**SHORT PROBLEM:**
Return each of the following lines unchanged, from the first to the last.

--- BEGIN SUPPLIED INFORMATION ---

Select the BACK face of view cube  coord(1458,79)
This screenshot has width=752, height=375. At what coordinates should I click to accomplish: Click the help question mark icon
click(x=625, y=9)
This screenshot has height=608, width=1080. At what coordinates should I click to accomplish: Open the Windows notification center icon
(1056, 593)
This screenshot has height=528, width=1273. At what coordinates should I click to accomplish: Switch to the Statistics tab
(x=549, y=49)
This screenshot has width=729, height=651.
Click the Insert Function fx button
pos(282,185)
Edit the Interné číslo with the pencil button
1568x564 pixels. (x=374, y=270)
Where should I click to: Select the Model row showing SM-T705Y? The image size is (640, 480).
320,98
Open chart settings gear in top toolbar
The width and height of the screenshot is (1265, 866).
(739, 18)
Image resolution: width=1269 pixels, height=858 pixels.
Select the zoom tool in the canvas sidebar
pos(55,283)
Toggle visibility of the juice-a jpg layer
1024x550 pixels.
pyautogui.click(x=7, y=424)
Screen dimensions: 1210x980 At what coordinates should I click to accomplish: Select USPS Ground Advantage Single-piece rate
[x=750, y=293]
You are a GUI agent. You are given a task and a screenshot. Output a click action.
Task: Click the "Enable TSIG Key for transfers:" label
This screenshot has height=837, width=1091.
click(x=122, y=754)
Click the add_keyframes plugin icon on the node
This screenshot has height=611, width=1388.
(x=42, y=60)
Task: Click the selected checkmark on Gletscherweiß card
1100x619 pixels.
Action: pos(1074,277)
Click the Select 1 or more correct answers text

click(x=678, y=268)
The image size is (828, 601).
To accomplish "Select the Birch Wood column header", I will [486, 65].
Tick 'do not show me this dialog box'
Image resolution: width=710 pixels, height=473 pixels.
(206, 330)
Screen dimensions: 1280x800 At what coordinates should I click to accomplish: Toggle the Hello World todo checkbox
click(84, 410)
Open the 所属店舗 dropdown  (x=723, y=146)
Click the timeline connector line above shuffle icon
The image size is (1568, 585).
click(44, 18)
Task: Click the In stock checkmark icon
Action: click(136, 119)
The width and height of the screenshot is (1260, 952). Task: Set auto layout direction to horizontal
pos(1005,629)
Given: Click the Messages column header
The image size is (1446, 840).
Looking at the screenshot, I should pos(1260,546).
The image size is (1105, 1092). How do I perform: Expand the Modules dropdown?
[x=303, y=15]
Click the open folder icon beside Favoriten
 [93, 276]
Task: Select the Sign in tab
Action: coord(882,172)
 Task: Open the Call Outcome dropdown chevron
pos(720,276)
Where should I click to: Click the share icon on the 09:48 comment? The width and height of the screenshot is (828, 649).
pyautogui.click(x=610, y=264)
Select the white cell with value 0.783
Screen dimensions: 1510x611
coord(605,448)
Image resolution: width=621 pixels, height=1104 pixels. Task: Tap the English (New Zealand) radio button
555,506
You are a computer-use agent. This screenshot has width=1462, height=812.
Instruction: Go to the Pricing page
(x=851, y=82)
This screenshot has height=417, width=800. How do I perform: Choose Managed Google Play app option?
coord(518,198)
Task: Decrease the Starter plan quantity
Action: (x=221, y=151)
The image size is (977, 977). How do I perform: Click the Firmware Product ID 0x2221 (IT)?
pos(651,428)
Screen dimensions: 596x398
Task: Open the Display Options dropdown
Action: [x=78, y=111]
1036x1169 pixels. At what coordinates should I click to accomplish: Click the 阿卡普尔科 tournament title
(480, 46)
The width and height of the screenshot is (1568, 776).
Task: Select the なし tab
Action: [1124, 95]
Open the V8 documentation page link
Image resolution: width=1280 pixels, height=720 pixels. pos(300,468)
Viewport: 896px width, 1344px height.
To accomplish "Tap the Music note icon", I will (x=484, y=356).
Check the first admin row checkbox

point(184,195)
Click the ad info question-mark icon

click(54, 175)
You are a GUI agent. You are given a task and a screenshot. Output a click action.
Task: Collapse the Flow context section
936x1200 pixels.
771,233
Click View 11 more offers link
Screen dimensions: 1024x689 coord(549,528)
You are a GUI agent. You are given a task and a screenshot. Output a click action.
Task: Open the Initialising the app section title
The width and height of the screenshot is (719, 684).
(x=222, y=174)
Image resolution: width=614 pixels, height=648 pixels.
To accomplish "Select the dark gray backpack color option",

--- END SUPPLIED INFORMATION ---

**EXERCISE SOLUTION:**
Select the BACK face of view cube  coord(1458,79)
This screenshot has width=752, height=375. At what coordinates should I click to accomplish: Click the help question mark icon
click(x=625, y=9)
This screenshot has height=608, width=1080. At what coordinates should I click to accomplish: Open the Windows notification center icon
(1056, 593)
This screenshot has height=528, width=1273. At what coordinates should I click to accomplish: Switch to the Statistics tab
(x=549, y=49)
This screenshot has width=729, height=651.
Click the Insert Function fx button
pos(282,185)
Edit the Interné číslo with the pencil button
1568x564 pixels. (x=374, y=270)
Where should I click to: Select the Model row showing SM-T705Y? The image size is (640, 480).
320,98
Open chart settings gear in top toolbar
The width and height of the screenshot is (1265, 866).
(739, 18)
Image resolution: width=1269 pixels, height=858 pixels.
Select the zoom tool in the canvas sidebar
pos(55,283)
Toggle visibility of the juice-a jpg layer
1024x550 pixels.
pyautogui.click(x=7, y=424)
Screen dimensions: 1210x980 At what coordinates should I click to accomplish: Select USPS Ground Advantage Single-piece rate
[x=750, y=293]
You are a GUI agent. You are given a task and a screenshot. Output a click action.
Task: Click the "Enable TSIG Key for transfers:" label
This screenshot has height=837, width=1091.
click(x=122, y=754)
Click the add_keyframes plugin icon on the node
This screenshot has height=611, width=1388.
(x=42, y=60)
Task: Click the selected checkmark on Gletscherweiß card
1100x619 pixels.
Action: pos(1074,277)
Click the Select 1 or more correct answers text

click(x=678, y=268)
The image size is (828, 601).
To accomplish "Select the Birch Wood column header", I will [486, 65].
Tick 'do not show me this dialog box'
Image resolution: width=710 pixels, height=473 pixels.
(206, 330)
Screen dimensions: 1280x800 At what coordinates should I click to accomplish: Toggle the Hello World todo checkbox
click(84, 410)
Open the 所属店舗 dropdown  (x=723, y=146)
Click the timeline connector line above shuffle icon
The image size is (1568, 585).
click(44, 18)
Task: Click the In stock checkmark icon
Action: click(136, 119)
The width and height of the screenshot is (1260, 952). Task: Set auto layout direction to horizontal
pos(1005,629)
Given: Click the Messages column header
The image size is (1446, 840).
Looking at the screenshot, I should pos(1260,546).
The image size is (1105, 1092). How do I perform: Expand the Modules dropdown?
[x=303, y=15]
Click the open folder icon beside Favoriten
 [93, 276]
Task: Select the Sign in tab
Action: coord(882,172)
 Task: Open the Call Outcome dropdown chevron
pos(720,276)
Where should I click to: Click the share icon on the 09:48 comment? The width and height of the screenshot is (828, 649).
pyautogui.click(x=610, y=264)
Select the white cell with value 0.783
Screen dimensions: 1510x611
coord(605,448)
Image resolution: width=621 pixels, height=1104 pixels. Task: Tap the English (New Zealand) radio button
555,506
You are a computer-use agent. This screenshot has width=1462, height=812.
Instruction: Go to the Pricing page
(x=851, y=82)
This screenshot has height=417, width=800. How do I perform: Choose Managed Google Play app option?
coord(518,198)
Task: Decrease the Starter plan quantity
Action: (x=221, y=151)
The image size is (977, 977). How do I perform: Click the Firmware Product ID 0x2221 (IT)?
pos(651,428)
Screen dimensions: 596x398
Task: Open the Display Options dropdown
Action: [x=78, y=111]
1036x1169 pixels. At what coordinates should I click to accomplish: Click the 阿卡普尔科 tournament title
(480, 46)
The width and height of the screenshot is (1568, 776).
Task: Select the なし tab
Action: [1124, 95]
Open the V8 documentation page link
Image resolution: width=1280 pixels, height=720 pixels. pos(300,468)
Viewport: 896px width, 1344px height.
To accomplish "Tap the Music note icon", I will (x=484, y=356).
Check the first admin row checkbox

point(184,195)
Click the ad info question-mark icon

click(54, 175)
You are a GUI agent. You are given a task and a screenshot. Output a click action.
Task: Collapse the Flow context section
936x1200 pixels.
771,233
Click View 11 more offers link
Screen dimensions: 1024x689 coord(549,528)
You are a GUI agent. You are given a task and a screenshot. Output a click action.
Task: Open the Initialising the app section title
The width and height of the screenshot is (719, 684).
(x=222, y=174)
Image resolution: width=614 pixels, height=648 pixels.
To accomplish "Select the dark gray backpack color option",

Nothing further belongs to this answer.